ANNE BREGANI: Evidemment, je ne travaille pas par thème - et ça n'est pas un travail d'ailleurs. Mais pour répondre quand même à votre question, je commencerai par parler du corps. Quand j'écris, ce sont des choses que physiquement je situerais dans la zone sous le thorax. C'est une chose qui est vraiment physique dans le sens où je l'entends, les sons. Je dois entendre les mots, c'est comme si j'étais habitée par des présences et des voix, que je capte, et c'est seulement dans ce cas là que j 'écris. Donc je pourrais dire que dès l'origine, à cause de la question du souffle et des sons, le corps est très présent. Mais il est aussi dans le langage, dans le monde du langage de la parole. Il y a certainement des choses très anciennes, très archaïques. Je ressens très fortement que j'ai été baignée dans un monde sonore, une force qui a été touchée par cet impact sonore absolument énorme. J'en ai une mémoire cellulaire.
D'autre part la marche est très importante. On peut dire que l'écriture est une autre forme de la marche. Sans être une exploratrice extravagante, j'aime la marche. J'aime les paysages, également les arbres, j'aime voir les changements du ciel. Je marche plus volontier à plat, ou presque, et c'est pour ça que j'aime la Haute-Engadine, on peut se promener dans des bois très beau, assez doux par endroit. C'est une autre présence du corps dans une relation à soi et au monde.Il y a quelque chose de très puissant, de très sensuel.
- Quand je parle de la nature, vous parlez de la marche, d'avoir la nature autour de vous...
-
d'être plongée dedans. Nous vivons dans un pays qui a des paysages très forts. La nature domine - même si elle est très travaillée par l'homme - et nous sommes petits.

════════════════════

**Consigne**
Dans l'extrait sur l'écriture et la marche, quelle raison Anne Bregani donne-t-elle à son attachement à la Haute-Engadine ?

**Données fournies**

════════════════════

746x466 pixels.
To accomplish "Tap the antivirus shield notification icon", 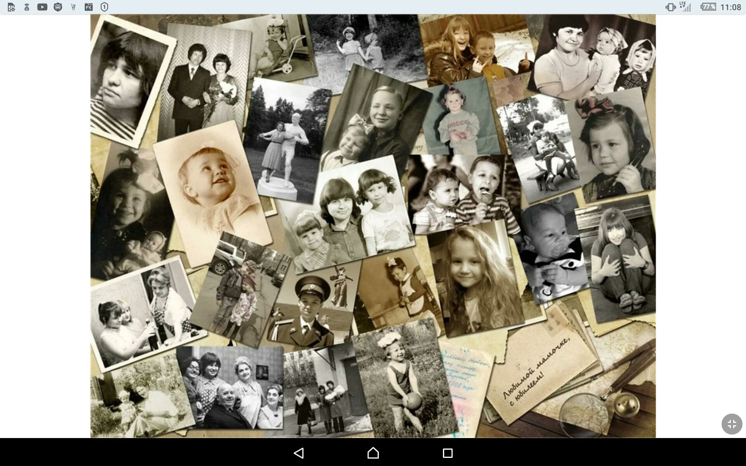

════════════════════

**Résultat de l'exercice**
Elle marche plus volontiers à plat, ou presque, et en Haute-Engadine on peut se promener dans de très beaux bois, assez doux par endroits.